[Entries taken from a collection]

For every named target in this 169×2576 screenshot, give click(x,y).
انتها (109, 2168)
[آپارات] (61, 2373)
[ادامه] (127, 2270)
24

• **Exercise goal**:
Could the data above be returned exactly as it stands?

• **Solution to this exercise**:
For every named target in this 169×2576 screenshot, give click(x,y).
انتها (109, 2168)
[آپارات] (61, 2373)
[ادامه] (127, 2270)
24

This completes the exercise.